Die Wirtschafts- und Korruptionsstaatsanwaltschaft (WKStA) hat jedenfalls viel Material zusammengetragen. Ihr Hauptaugenmerk liegt auf den Firmenkonstruktionen und Konten rund um die "Provisionen", die sie für Bestechungsgeld Grassers hält.

Briefkasten im Paradies

In einem Kapitel geht es um die Briefkastenfirma Mandarin Group AG aus Belize, auf deren Liechtensteiner Konto Grasser u. a. den Erlös aus dem Hypo-Alpe-Adria-Genussschein (den er mit 500.000 Euro seiner Schwiegermutter gekauft haben will) transferiert haben soll.

Mandarin kam durch den Schweizer Vermögensberater Norbert W. ins Spiel (ebenfalls angeklagt), zu dem Grasser laut WKStA "ein besonderes Vertrauensverhältnis hatte". Die von W. organisierte Briefkastenfirma war gerade ungenützt, als Grasser 2007 "zumindest über einen Teil seiner" auf dem Liechtenstein-Konto 400.815 "einbezahlten Bestechungsgelder" verfügen wollte, "ohne ständige Zwischenschaltung von Meischberger". (Der sagt, das Konto gehöre ihm, die Anklagebehörde rechnet es Grasser zu.) Grasser also soll W. informiert haben, rund 500.000 Euro "anonym" anlegen zu wollen, W. stellte die Mandarin zur Verfügung.

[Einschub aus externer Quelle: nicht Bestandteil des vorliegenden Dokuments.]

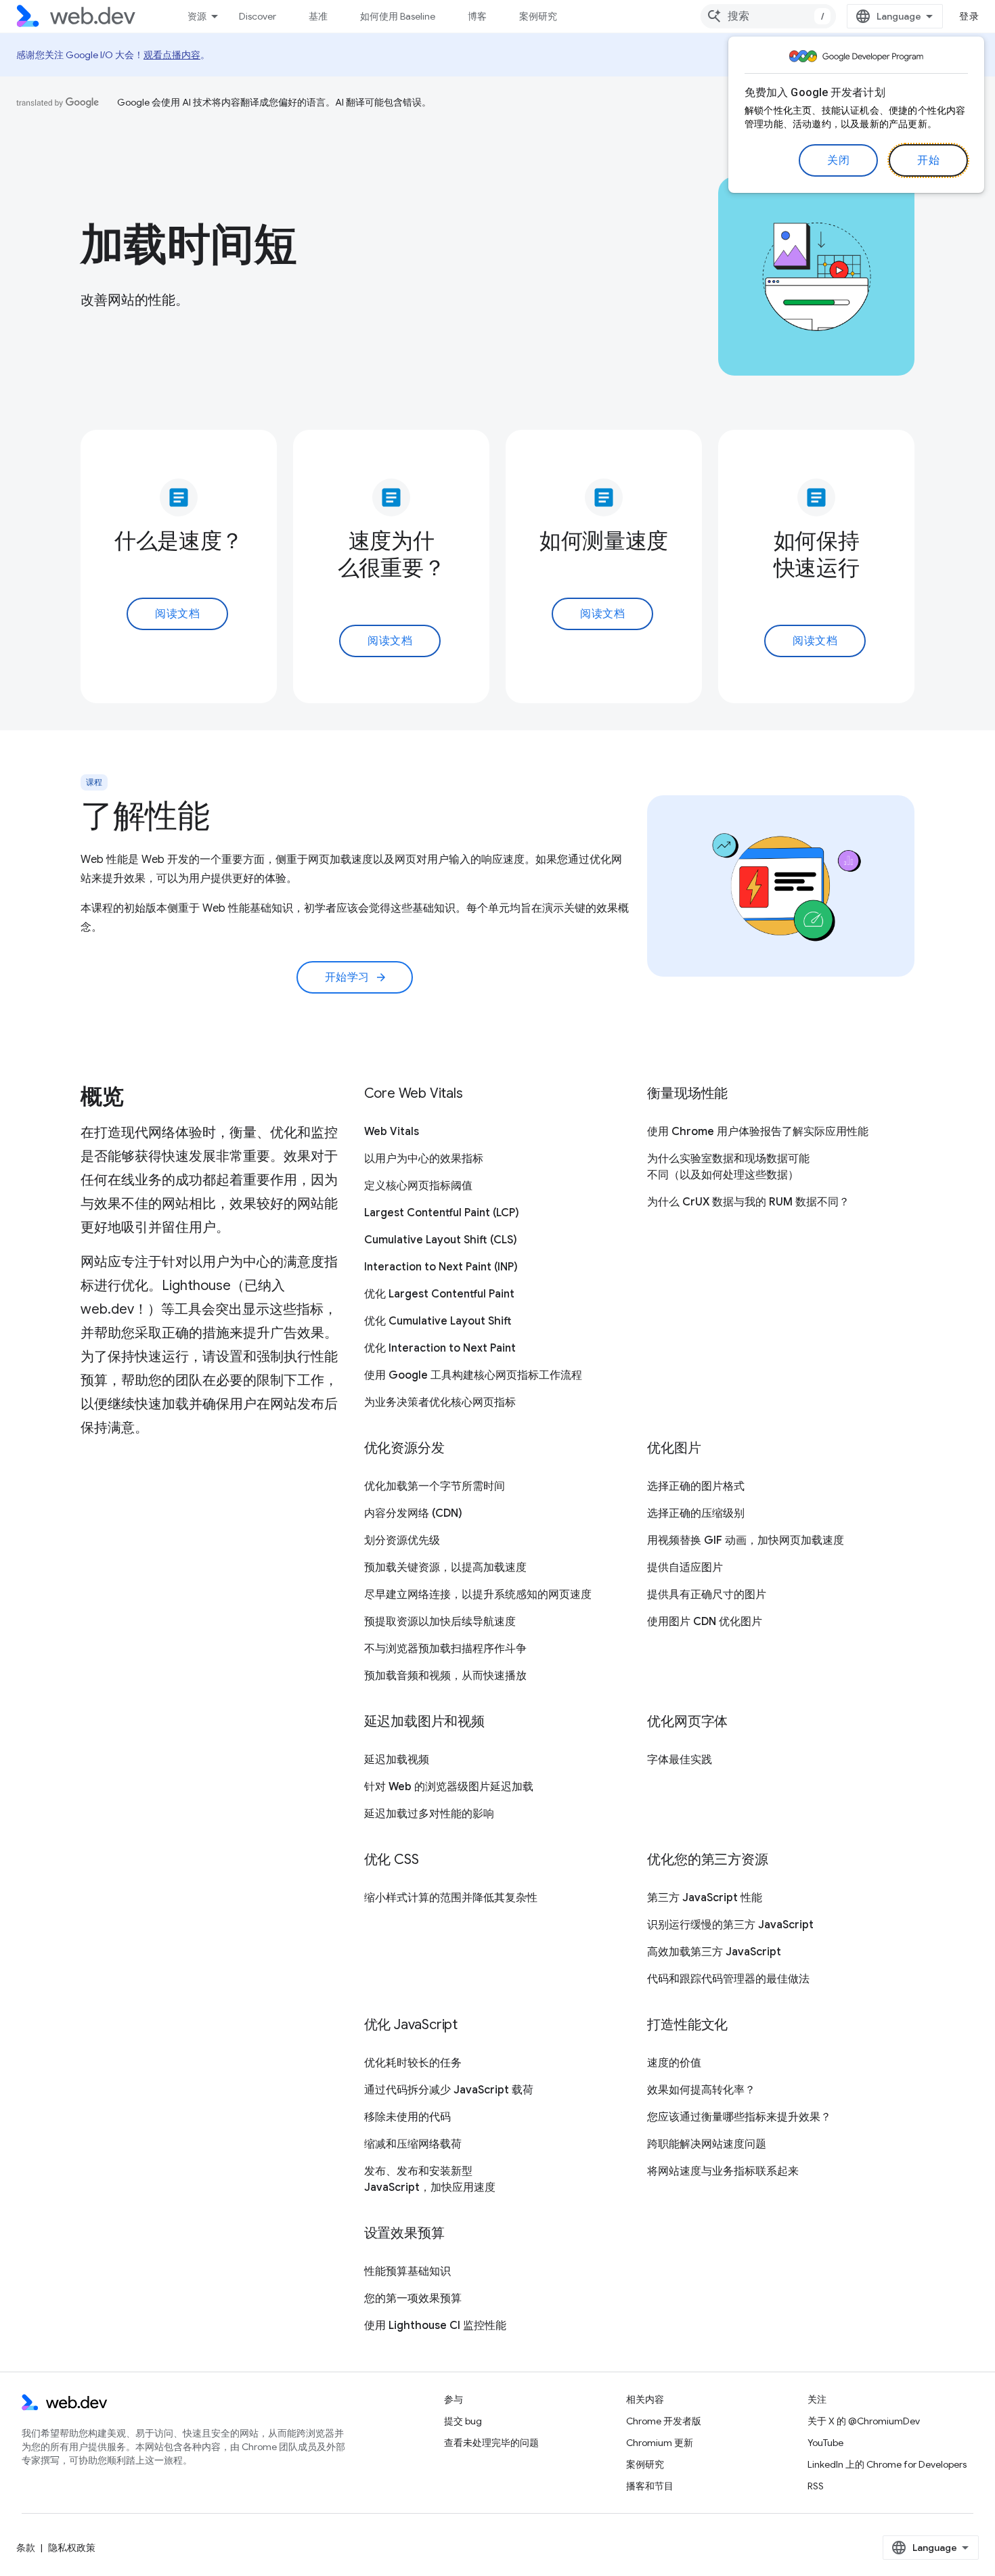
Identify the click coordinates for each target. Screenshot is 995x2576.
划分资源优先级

Für die musste er noch ein Konto eröffnen, was bei Raiffeisen Liechtenstein (RBL) geschah. Um Grasser nicht zu outen, habe W. "einen anderen Plan entwickelt": Nach dem Tod seiner Großmutter, wolle seine, W.s, Mutter die Erbschaft über Mandarin abwickeln, erklärte W. dem RBL-Banker, seine Mutter sei auch wirtschaftlich Berechtigte der Mandarin. All das ist im Kundenprofil festgehalten.

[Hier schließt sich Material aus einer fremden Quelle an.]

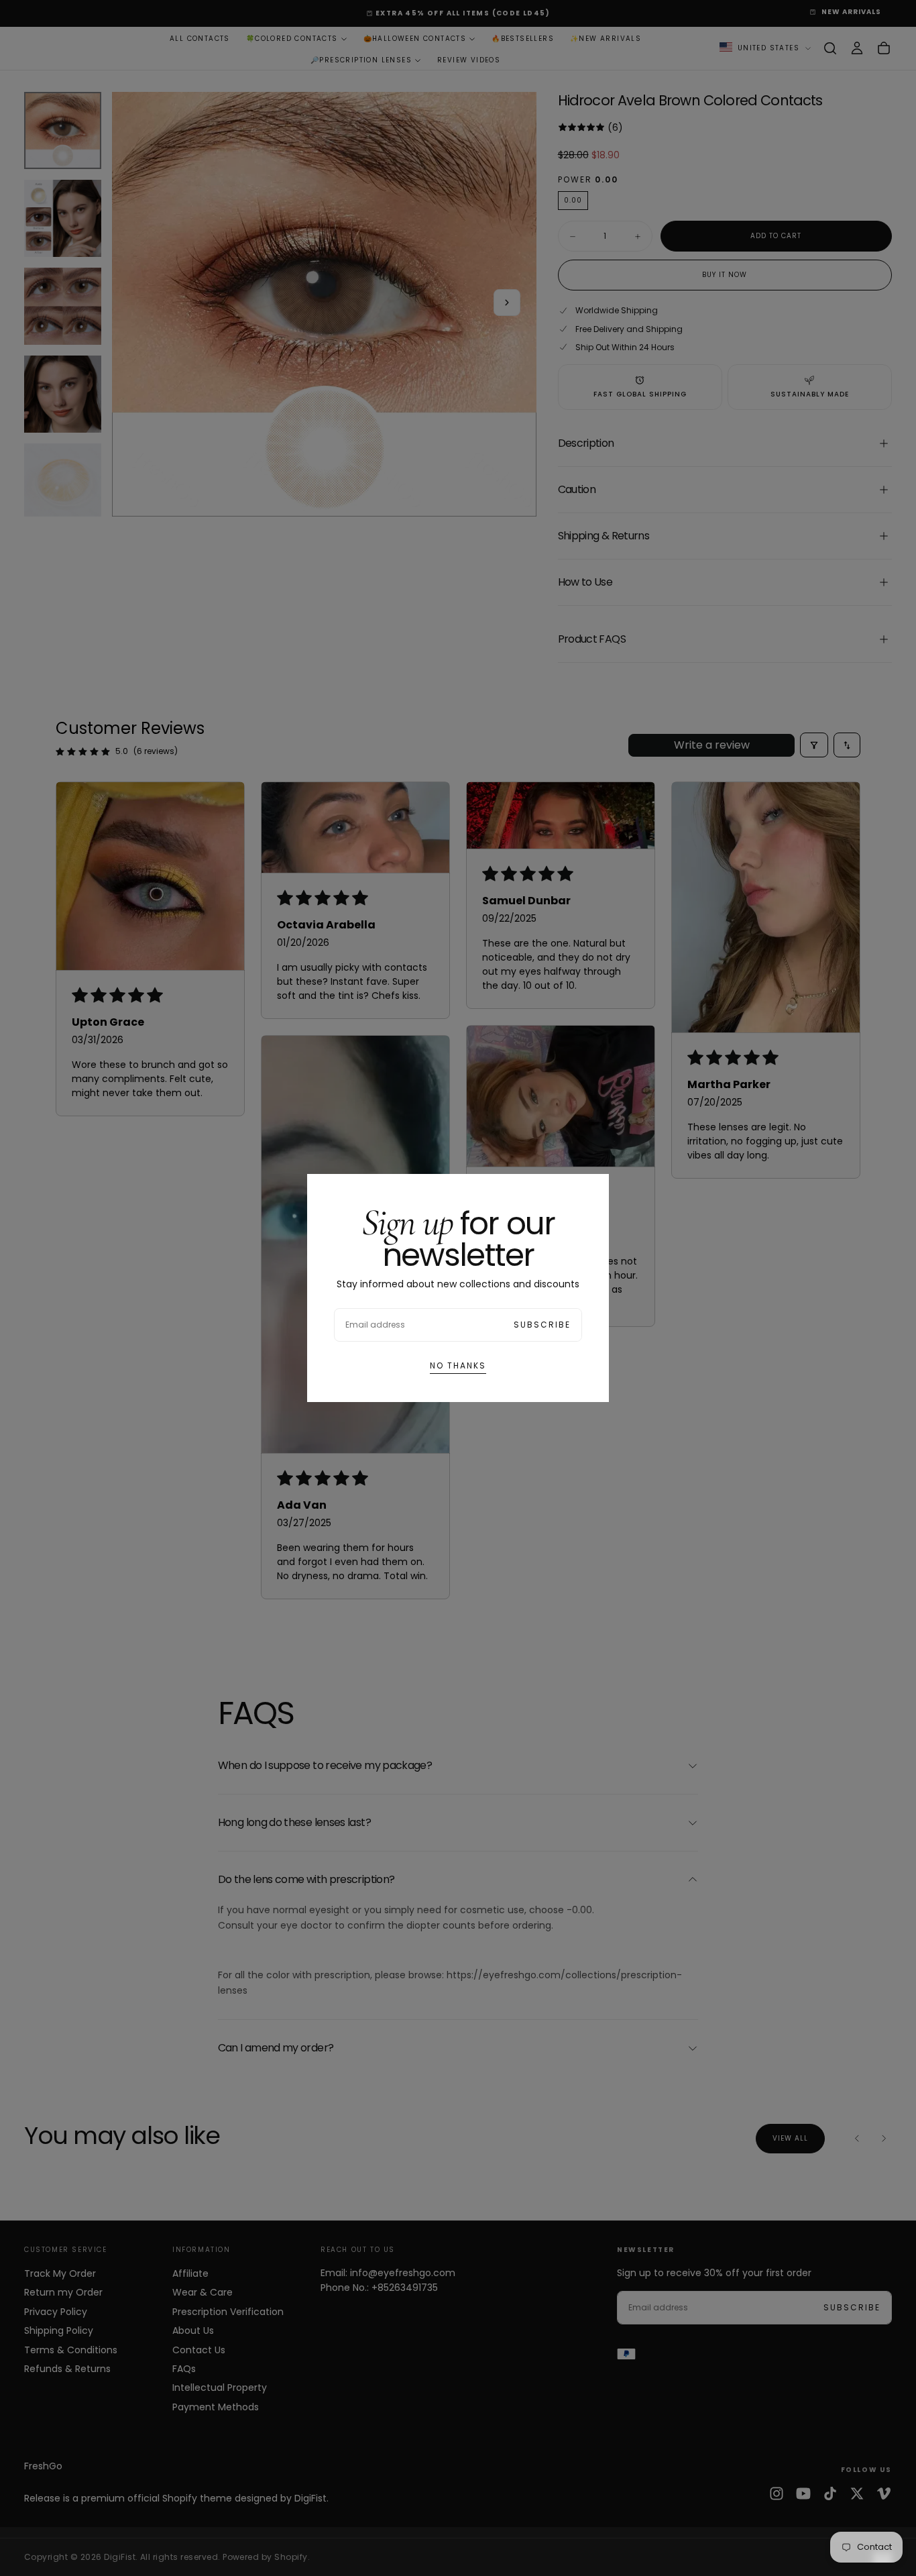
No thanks (458, 1365)
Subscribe (542, 1324)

Laut WKStA war W.s Oma im Herbst 2007 wirklich gestorben, ihr Nachlass (34.000 Euro) wurde unter ihren vier Kindern aufgeteilt. In einen Offshore-Briefkasten hatte W.s Mutter wenig einzuwerfen: Ihr Jahreseinkommen "betrug rund 20.000, ihr Vermögen rund 40.000 Euro". Die Angaben W.s seien "falsch" gewesen.

Das Mandarin-Konto

In der Folge kam es zur "Erstdotierung" des Mandarin-Kontos mit 500.000 Euro vom Liechtenstein-Konto, 2008 zahlten W. und Kollegen im März, Juni und Oktober Bares (im Kuvert) ein, in Summe 943.000 Euro. Verbucht wurde das in der Bank mit dem Vermerk: "Bareinzahlung aus Erbschaft Mutter ... Die Liegenschaft wurde verkauft und geht jetzt in insgesamt drei Tranchen auf dieses Konto". Im Dezember folgten dann noch einmal 10.000 Euro unter dem Titel "Ersparnisse".

Die Herkunft dieser Geldmittel konnte die WKStA "nicht klären", wie sie selbst eingesteht. Sie geht aber von einem "Nahebezug zu Grasser" aus – und begründet den mit Aufenthalten, die der Exminister rund um Bareinzahlungstermine in der Schweiz hatte. Grasser sei "unmittelbar vor und/oder nach den Einzahlungen" in Zürich gewesen, woraus die Ermittler den Schluss ziehen, "dass sich Grasser mit W. traf und die Bareinzahlungen mit Grasser in einem direkten Zusammenhang stehen". Im Oktober wiederum sei W. in Wien gewesen, "was ein Treffen mit Grasser nahelegt".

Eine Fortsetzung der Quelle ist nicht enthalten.